━━━ Material to process

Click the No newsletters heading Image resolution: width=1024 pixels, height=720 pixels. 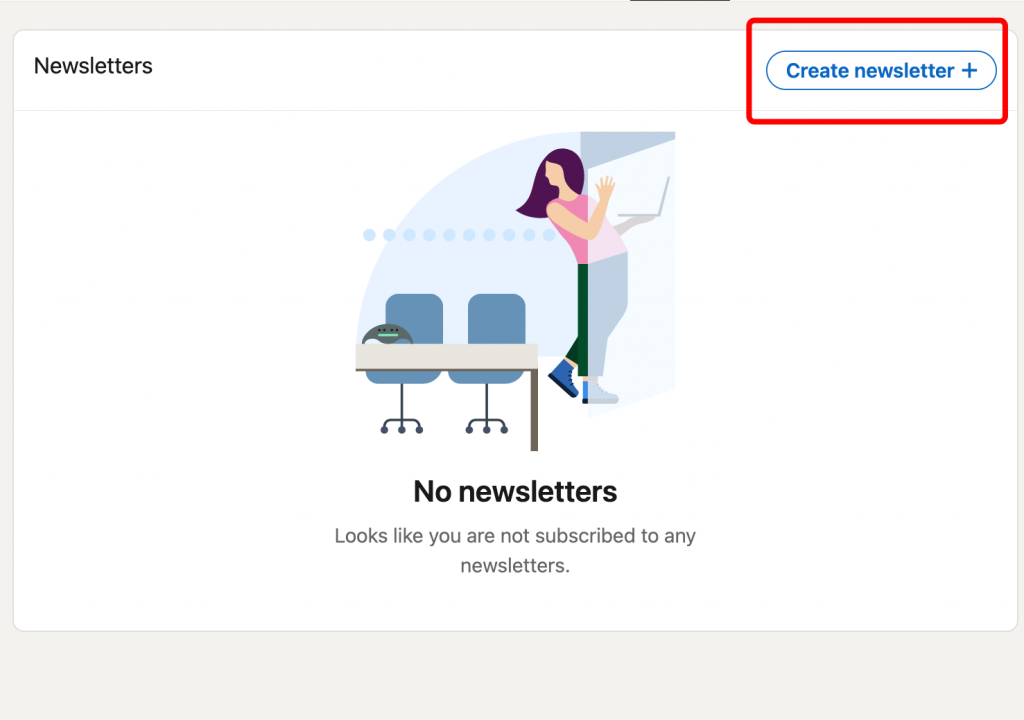click(515, 491)
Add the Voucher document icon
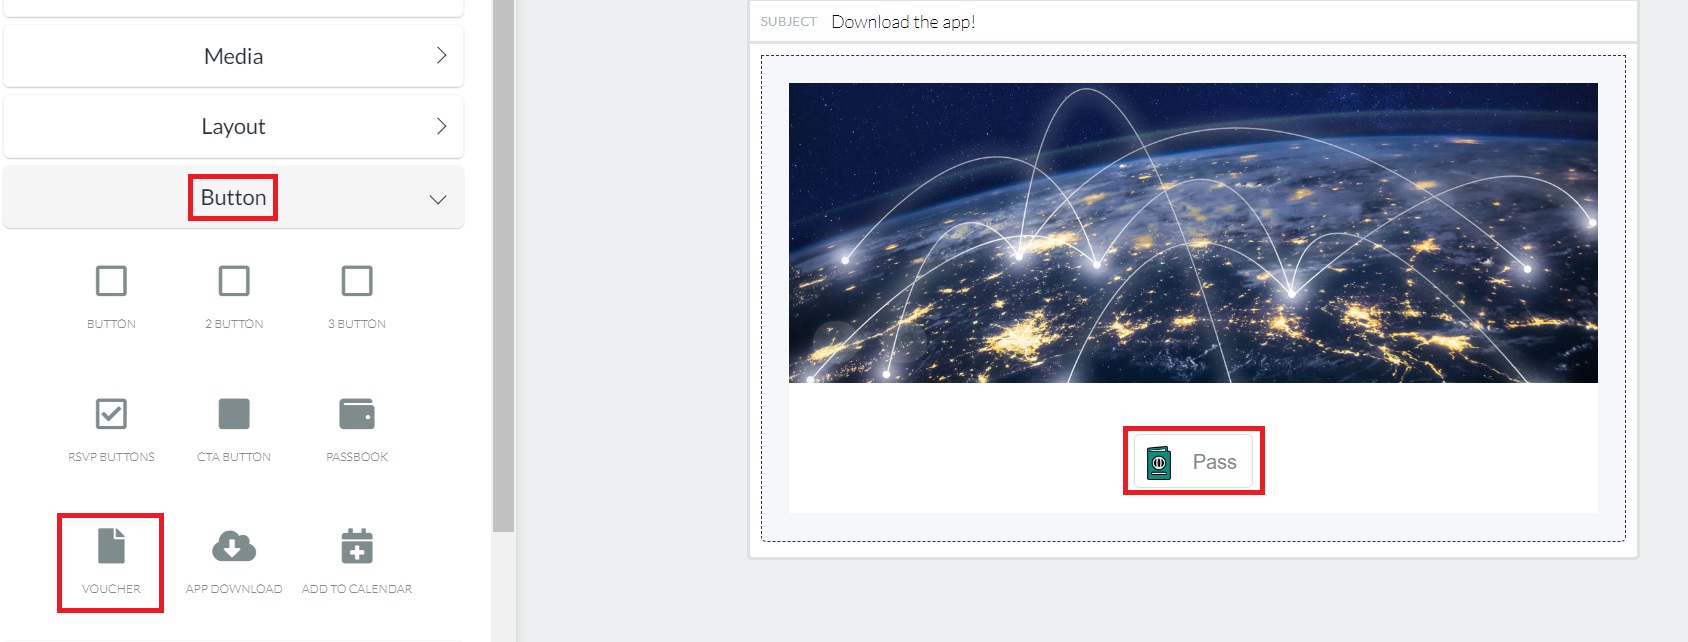Image resolution: width=1688 pixels, height=642 pixels. tap(111, 546)
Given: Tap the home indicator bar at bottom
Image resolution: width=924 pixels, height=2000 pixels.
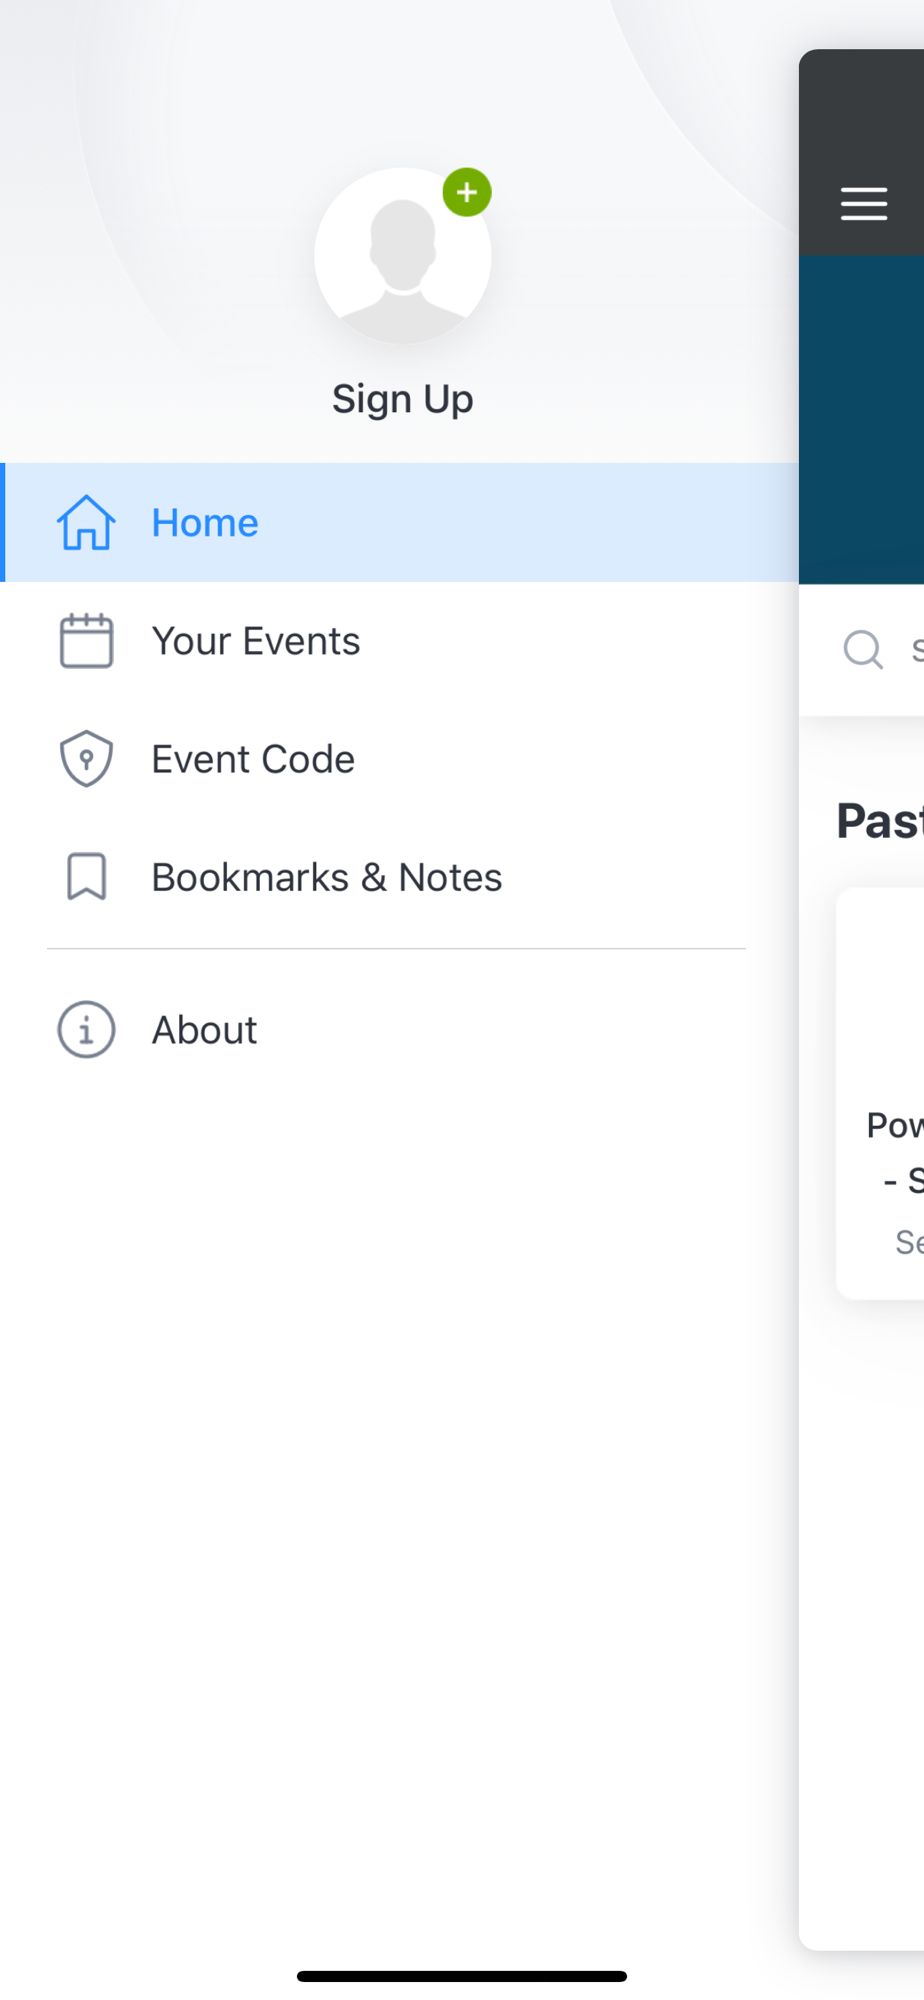Looking at the screenshot, I should click(x=462, y=1976).
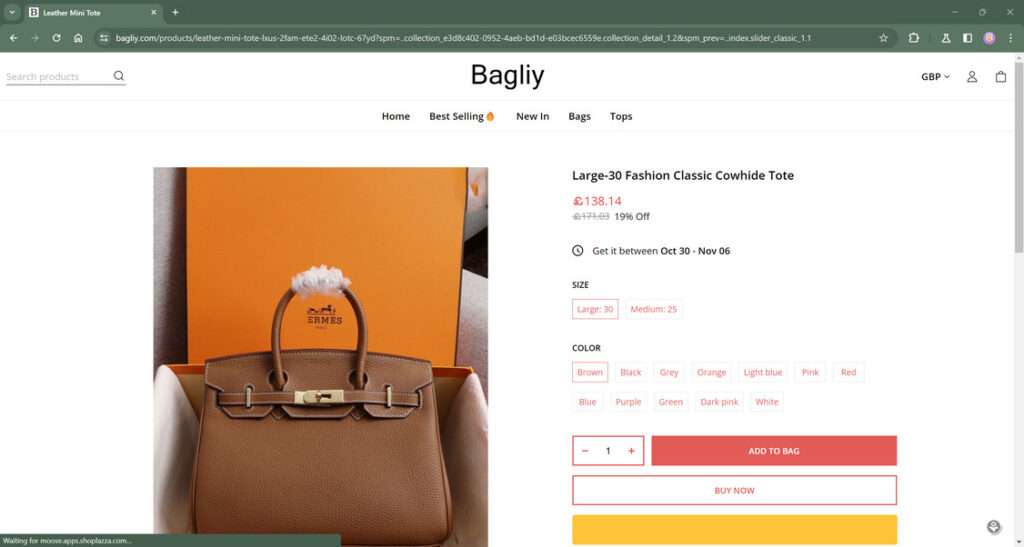Click the BUY NOW button
1024x547 pixels.
click(x=734, y=490)
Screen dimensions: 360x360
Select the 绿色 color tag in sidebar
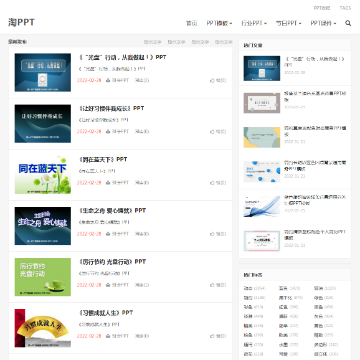tap(318, 298)
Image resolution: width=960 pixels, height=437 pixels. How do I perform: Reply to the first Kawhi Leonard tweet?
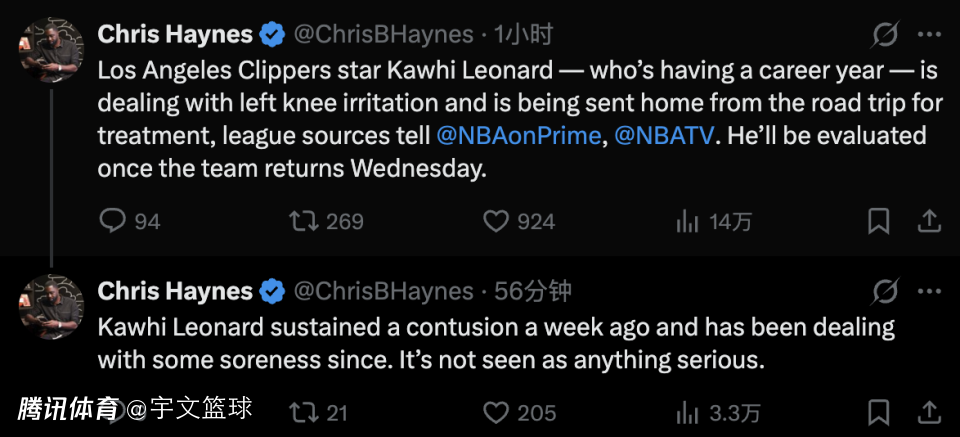coord(113,221)
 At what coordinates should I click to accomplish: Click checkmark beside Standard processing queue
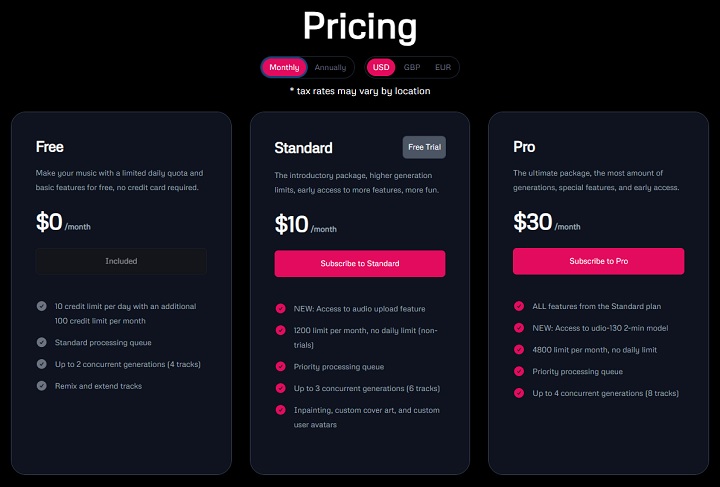point(41,343)
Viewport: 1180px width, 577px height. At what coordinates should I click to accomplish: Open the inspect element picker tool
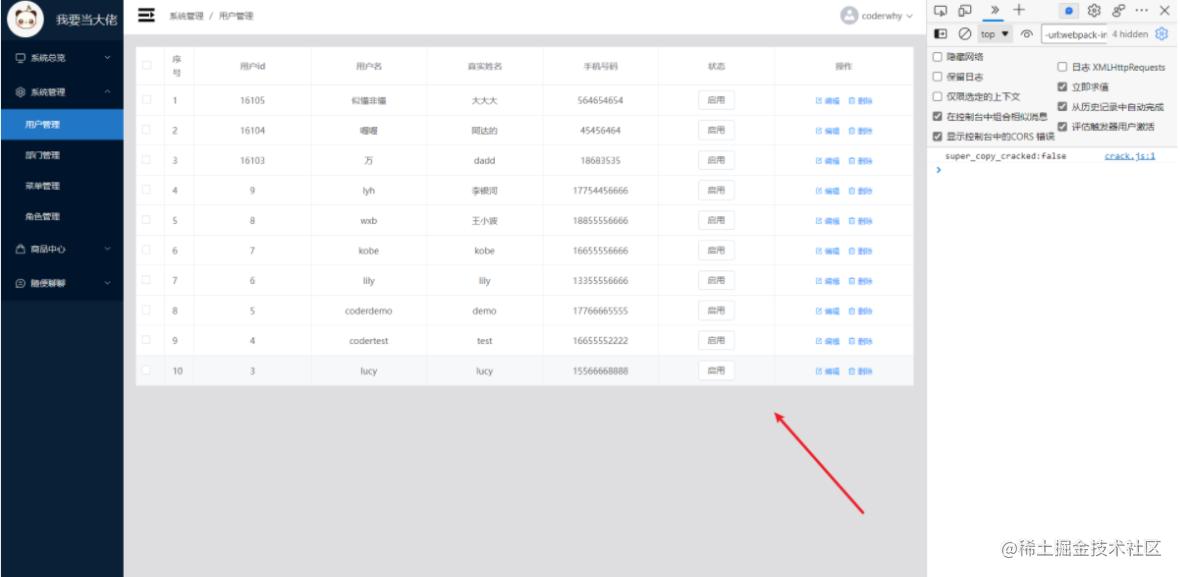pos(940,11)
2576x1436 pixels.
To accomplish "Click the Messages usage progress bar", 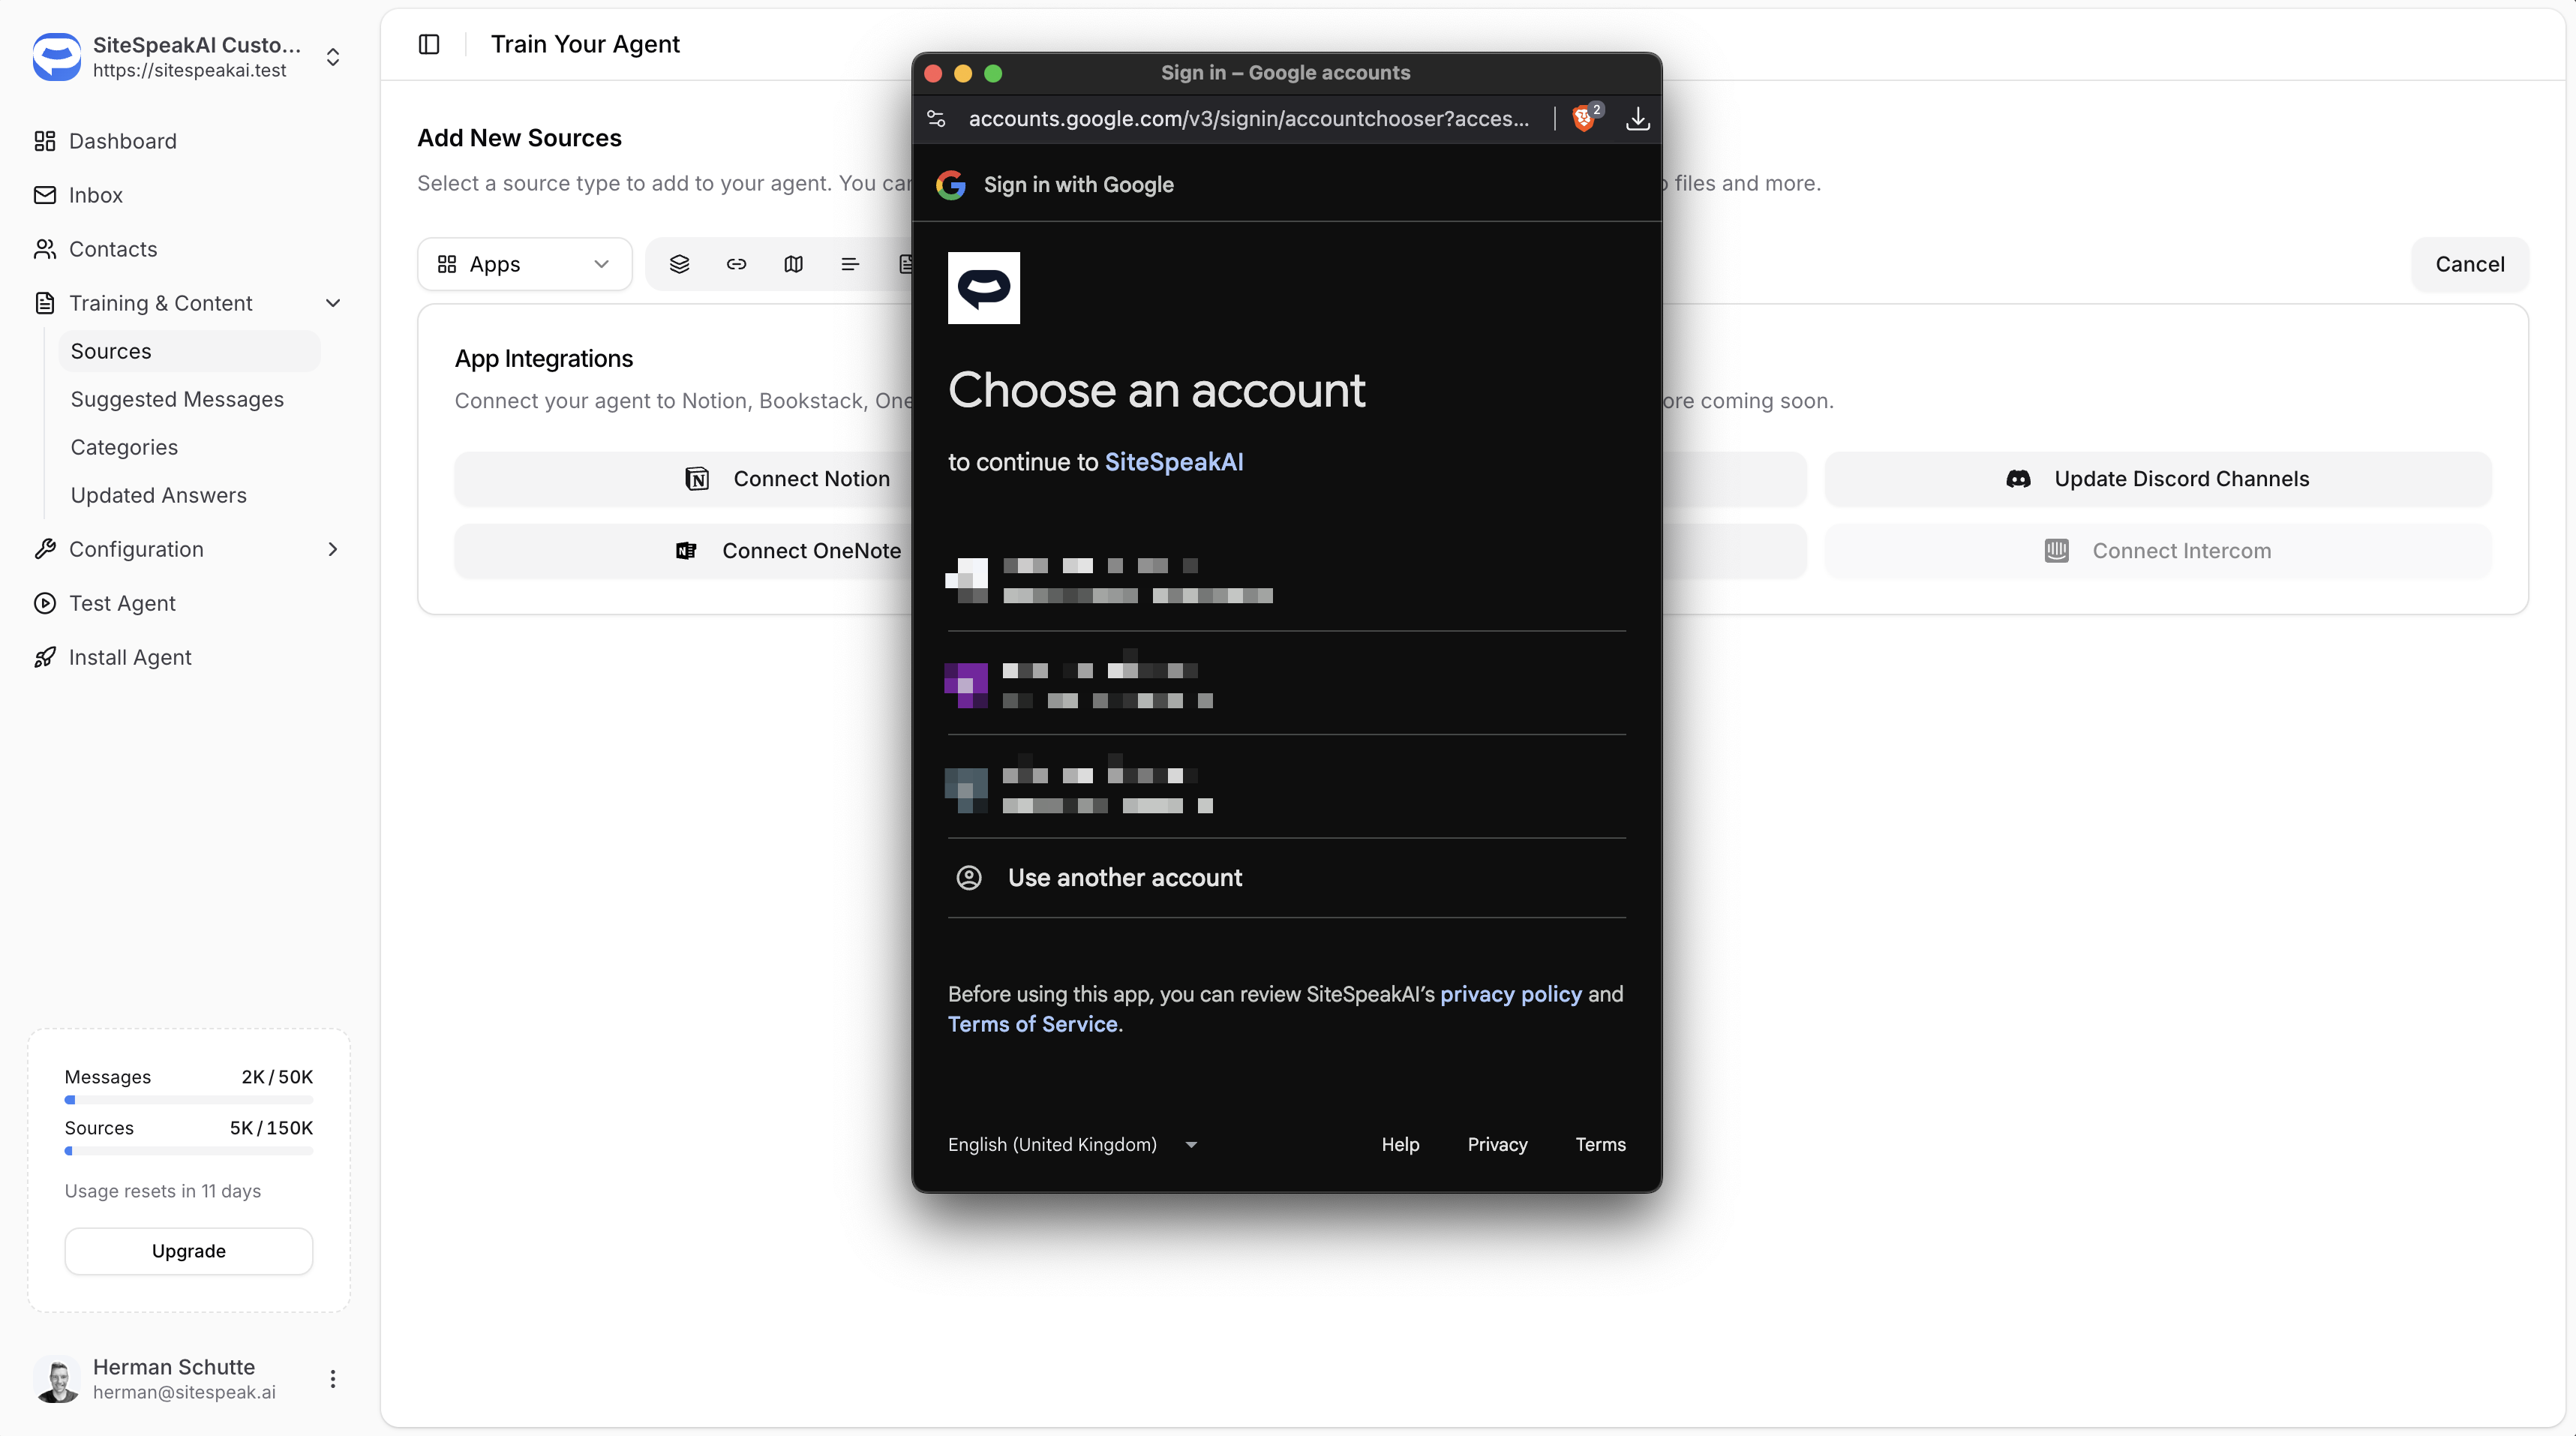I will click(x=188, y=1100).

━━━━━━

» **What you are asked to do**:
Display every line of the entries above that contains the word "coordinates". Copy each of those lines in full.

» **Written response**:
 At what coordinates should I click to accomplish: Click checkmark beside Standard processing queue
Viewport: 1180px width, 577px height. At what coordinates should I click to accomplish: Open the inspect element picker tool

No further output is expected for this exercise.